• Work to be completed: Express every line of the items below as a JSON list of strings, one string per line, and omit blank lines.

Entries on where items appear
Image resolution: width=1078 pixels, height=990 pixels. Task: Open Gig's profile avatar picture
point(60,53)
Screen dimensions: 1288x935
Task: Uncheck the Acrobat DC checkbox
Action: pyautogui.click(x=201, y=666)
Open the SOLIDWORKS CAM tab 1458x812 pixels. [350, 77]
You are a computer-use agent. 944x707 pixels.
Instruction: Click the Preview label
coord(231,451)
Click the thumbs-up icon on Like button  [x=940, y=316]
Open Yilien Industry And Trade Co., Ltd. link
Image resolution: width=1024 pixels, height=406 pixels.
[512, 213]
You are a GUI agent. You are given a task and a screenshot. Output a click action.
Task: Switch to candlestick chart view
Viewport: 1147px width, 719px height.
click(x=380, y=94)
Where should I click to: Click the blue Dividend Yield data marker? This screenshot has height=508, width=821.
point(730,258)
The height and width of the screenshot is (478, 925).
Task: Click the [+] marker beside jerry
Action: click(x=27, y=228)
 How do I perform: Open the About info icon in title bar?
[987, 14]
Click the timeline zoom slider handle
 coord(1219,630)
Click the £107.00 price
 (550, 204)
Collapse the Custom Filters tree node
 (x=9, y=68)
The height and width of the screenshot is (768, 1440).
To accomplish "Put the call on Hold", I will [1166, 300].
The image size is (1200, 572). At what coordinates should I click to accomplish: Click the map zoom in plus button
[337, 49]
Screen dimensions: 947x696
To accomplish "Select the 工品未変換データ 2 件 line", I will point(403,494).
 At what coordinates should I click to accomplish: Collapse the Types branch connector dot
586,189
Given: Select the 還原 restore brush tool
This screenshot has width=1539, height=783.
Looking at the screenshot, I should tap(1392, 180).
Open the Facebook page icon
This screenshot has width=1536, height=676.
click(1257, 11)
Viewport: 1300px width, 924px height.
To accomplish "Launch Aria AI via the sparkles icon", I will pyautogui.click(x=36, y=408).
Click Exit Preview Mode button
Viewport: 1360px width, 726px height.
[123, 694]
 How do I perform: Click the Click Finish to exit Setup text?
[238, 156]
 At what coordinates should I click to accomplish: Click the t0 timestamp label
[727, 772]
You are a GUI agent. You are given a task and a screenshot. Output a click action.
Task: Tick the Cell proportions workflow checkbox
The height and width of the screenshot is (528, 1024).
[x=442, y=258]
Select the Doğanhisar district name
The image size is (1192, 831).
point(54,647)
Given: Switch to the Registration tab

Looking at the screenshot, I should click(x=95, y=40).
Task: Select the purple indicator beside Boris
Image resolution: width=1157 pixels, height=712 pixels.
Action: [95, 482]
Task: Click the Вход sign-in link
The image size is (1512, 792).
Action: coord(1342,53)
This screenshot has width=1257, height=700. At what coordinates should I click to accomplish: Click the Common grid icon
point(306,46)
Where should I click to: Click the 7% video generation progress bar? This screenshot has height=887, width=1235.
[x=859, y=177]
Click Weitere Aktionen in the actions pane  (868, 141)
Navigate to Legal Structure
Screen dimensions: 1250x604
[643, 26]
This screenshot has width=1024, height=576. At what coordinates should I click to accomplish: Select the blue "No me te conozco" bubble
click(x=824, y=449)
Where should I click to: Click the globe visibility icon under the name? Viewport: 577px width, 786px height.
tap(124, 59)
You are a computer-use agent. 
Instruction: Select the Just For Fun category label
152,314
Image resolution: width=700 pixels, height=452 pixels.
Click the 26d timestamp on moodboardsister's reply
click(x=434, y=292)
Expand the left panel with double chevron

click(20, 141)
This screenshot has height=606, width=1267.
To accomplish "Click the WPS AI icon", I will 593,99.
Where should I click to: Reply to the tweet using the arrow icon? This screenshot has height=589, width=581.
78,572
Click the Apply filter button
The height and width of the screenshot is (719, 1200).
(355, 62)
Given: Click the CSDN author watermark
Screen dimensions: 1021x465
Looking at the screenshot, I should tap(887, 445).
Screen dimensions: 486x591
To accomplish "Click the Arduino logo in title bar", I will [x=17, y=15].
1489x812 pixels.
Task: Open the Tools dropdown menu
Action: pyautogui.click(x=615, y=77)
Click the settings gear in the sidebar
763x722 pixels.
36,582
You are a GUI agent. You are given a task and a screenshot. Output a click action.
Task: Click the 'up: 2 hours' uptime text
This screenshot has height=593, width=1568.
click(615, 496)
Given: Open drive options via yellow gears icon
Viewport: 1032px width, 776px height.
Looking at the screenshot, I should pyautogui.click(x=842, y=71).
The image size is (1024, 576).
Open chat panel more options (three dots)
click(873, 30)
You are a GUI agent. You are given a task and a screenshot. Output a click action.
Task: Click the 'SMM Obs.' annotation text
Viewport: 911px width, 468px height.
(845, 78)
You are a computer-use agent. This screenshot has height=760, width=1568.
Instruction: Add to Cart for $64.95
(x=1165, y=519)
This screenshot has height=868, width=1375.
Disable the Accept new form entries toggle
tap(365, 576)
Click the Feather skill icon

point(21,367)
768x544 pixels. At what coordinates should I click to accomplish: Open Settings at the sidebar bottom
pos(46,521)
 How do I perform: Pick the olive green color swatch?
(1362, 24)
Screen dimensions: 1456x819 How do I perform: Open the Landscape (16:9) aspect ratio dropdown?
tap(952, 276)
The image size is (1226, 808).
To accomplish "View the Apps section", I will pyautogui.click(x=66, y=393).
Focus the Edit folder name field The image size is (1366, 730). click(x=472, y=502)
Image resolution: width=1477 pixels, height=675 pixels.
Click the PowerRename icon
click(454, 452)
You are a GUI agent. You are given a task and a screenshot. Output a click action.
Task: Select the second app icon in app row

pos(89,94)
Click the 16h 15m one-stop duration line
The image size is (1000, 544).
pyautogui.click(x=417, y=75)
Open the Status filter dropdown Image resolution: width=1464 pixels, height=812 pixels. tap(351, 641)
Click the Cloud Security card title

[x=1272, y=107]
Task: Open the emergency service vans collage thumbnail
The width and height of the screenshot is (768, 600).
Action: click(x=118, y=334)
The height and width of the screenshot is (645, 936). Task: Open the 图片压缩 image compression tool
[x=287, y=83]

• Complete answer:
[
  "Image resolution: width=1078 pixels, height=990 pixels. Task: Open Gig's profile avatar picture",
  "point(60,53)",
  "Screen dimensions: 1288x935",
  "Task: Uncheck the Acrobat DC checkbox",
  "Action: pyautogui.click(x=201, y=666)",
  "Open the SOLIDWORKS CAM tab 1458x812 pixels. [350, 77]",
  "You are a computer-use agent. 944x707 pixels.",
  "Instruction: Click the Preview label",
  "coord(231,451)",
  "Click the thumbs-up icon on Like button  [x=940, y=316]",
  "Open Yilien Industry And Trade Co., Ltd. link",
  "Image resolution: width=1024 pixels, height=406 pixels.",
  "[512, 213]",
  "You are a GUI agent. You are given a task and a screenshot. Output a click action.",
  "Task: Switch to candlestick chart view",
  "Viewport: 1147px width, 719px height.",
  "click(x=380, y=94)",
  "Where should I click to: Click the blue Dividend Yield data marker? This screenshot has height=508, width=821.",
  "point(730,258)",
  "The height and width of the screenshot is (478, 925).",
  "Task: Click the [+] marker beside jerry",
  "Action: click(x=27, y=228)",
  " How do I perform: Open the About info icon in title bar?",
  "[987, 14]",
  "Click the timeline zoom slider handle",
  " coord(1219,630)",
  "Click the £107.00 price",
  " (550, 204)",
  "Collapse the Custom Filters tree node",
  " (x=9, y=68)",
  "The height and width of the screenshot is (768, 1440).",
  "To accomplish \"Put the call on Hold\", I will [1166, 300].",
  "The image size is (1200, 572). At what coordinates should I click to accomplish: Click the map zoom in plus button",
  "[337, 49]",
  "Screen dimensions: 947x696",
  "To accomplish \"Select the 工品未変換データ 2 件 line\", I will point(403,494).",
  " At what coordinates should I click to accomplish: Collapse the Types branch connector dot",
  "586,189",
  "Given: Select the 還原 restore brush tool",
  "This screenshot has width=1539, height=783.",
  "Looking at the screenshot, I should tap(1392, 180).",
  "Open the Facebook page icon",
  "This screenshot has width=1536, height=676.",
  "click(1257, 11)",
  "Viewport: 1300px width, 924px height.",
  "To accomplish \"Launch Aria AI via the sparkles icon\", I will pyautogui.click(x=36, y=408).",
  "Click Exit Preview Mode button",
  "Viewport: 1360px width, 726px height.",
  "[123, 694]",
  " How do I perform: Click the Click Finish to exit Setup text?",
  "[238, 156]",
  " At what coordinates should I click to accomplish: Click the t0 timestamp label",
  "[727, 772]",
  "You are a GUI agent. You are given a task and a screenshot. Output a click action.",
  "Task: Tick the Cell proportions workflow checkbox",
  "The height and width of the screenshot is (528, 1024).",
  "[x=442, y=258]",
  "Select the Doğanhisar district name",
  "The image size is (1192, 831).",
  "point(54,647)",
  "Given: Switch to the Registration tab",
  "Looking at the screenshot, I should click(x=95, y=40).",
  "Task: Select the purple indicator beside Boris",
  "Image resolution: width=1157 pixels, height=712 pixels.",
  "Action: [95, 482]",
  "Task: Click the Вход sign-in link",
  "The image size is (1512, 792).",
  "Action: coord(1342,53)",
  "This screenshot has width=1257, height=700. At what coordinates should I click to accomplish: Click the Common grid icon",
  "point(306,46)",
  "Where should I click to: Click the 7% video generation progress bar? This screenshot has height=887, width=1235.",
  "[x=859, y=177]",
  "Click Weitere Aktionen in the actions pane  (868, 141)",
  "Navigate to Legal Structure",
  "Screen dimensions: 1250x604",
  "[643, 26]",
  "This screenshot has width=1024, height=576. At what coordinates should I click to accomplish: Select the blue \"No me te conozco\" bubble",
  "click(x=824, y=449)",
  "Where should I click to: Click the globe visibility icon under the name? Viewport: 577px width, 786px height.",
  "tap(124, 59)",
  "You are a computer-use agent. ",
  "Instruction: Select the Just For Fun category label",
  "152,314",
  "Image resolution: width=700 pixels, height=452 pixels.",
  "Click the 26d timestamp on moodboardsister's reply",
  "click(x=434, y=292)",
  "Expand the left panel with double chevron",
  "click(20, 141)",
  "This screenshot has height=606, width=1267.",
  "To accomplish \"Click the WPS AI icon\", I will 593,99.",
  "Where should I click to: Reply to the tweet using the arrow icon? This screenshot has height=589, width=581.",
  "78,572",
  "Click the Apply filter button",
  "The height and width of the screenshot is (719, 1200).",
  "(355, 62)",
  "Given: Click the CSDN author watermark",
  "Screen dimensions: 1021x465",
  "Looking at the screenshot, I should tap(887, 445).",
  "Screen dimensions: 486x591",
  "To accomplish \"Click the Arduino logo in title bar\", I will [x=17, y=15].",
  "1489x812 pixels.",
  "Task: Open the Tools dropdown menu",
  "Action: pyautogui.click(x=615, y=77)",
  "Click the settings gear in the sidebar",
  "763x722 pixels.",
  "36,582",
  "You are a GUI agent. You are given a task and a screenshot. Output a click action.",
  "Task: Click the 'up: 2 hours' uptime text",
  "This screenshot has height=593, width=1568.",
  "click(615, 496)",
  "Given: Open drive options via yellow gears icon",
  "Viewport: 1032px width, 776px height.",
  "Looking at the screenshot, I should pyautogui.click(x=842, y=71).",
  "The image size is (1024, 576).",
  "Open chat panel more options (three dots)",
  "click(873, 30)",
  "You are a GUI agent. You are given a task and a screenshot. Output a click action.",
  "Task: Click the 'SMM Obs.' annotation text",
  "Viewport: 911px width, 468px height.",
  "(845, 78)",
  "You are a computer-use agent. This screenshot has height=760, width=1568.",
  "Instruction: Add to Cart for $64.95",
  "(x=1165, y=519)",
  "This screenshot has height=868, width=1375.",
  "Disable the Accept new form entries toggle",
  "tap(365, 576)",
  "Click the Feather skill icon",
  "point(21,367)",
  "768x544 pixels. At what coordinates should I click to accomplish: Open Settings at the sidebar bottom",
  "pos(46,521)",
  " How do I perform: Pick the olive green color swatch?",
  "(1362, 24)",
  "Screen dimensions: 1456x819 How do I perform: Open the Landscape (16:9) aspect ratio dropdown?",
  "tap(952, 276)",
  "The image size is (1226, 808).",
  "To accomplish \"View the Apps section\", I will pyautogui.click(x=66, y=393).",
  "Focus the Edit folder name field The image size is (1366, 730). click(x=472, y=502)",
  "Image resolution: width=1477 pixels, height=675 pixels.",
  "Click the PowerRename icon",
  "click(454, 452)",
  "You are a GUI agent. You are given a task and a screenshot. Output a click action.",
  "Task: Select the second app icon in app row",
  "pos(89,94)",
  "Click the 16h 15m one-stop duration line",
  "The image size is (1000, 544).",
  "pyautogui.click(x=417, y=75)",
  "Open the Status filter dropdown Image resolution: width=1464 pixels, height=812 pixels. tap(351, 641)",
  "Click the Cloud Security card title",
  "[x=1272, y=107]",
  "Task: Open the emergency service vans collage thumbnail",
  "The width and height of the screenshot is (768, 600).",
  "Action: click(x=118, y=334)",
  "The height and width of the screenshot is (645, 936). Task: Open the 图片压缩 image compression tool",
  "[x=287, y=83]"
]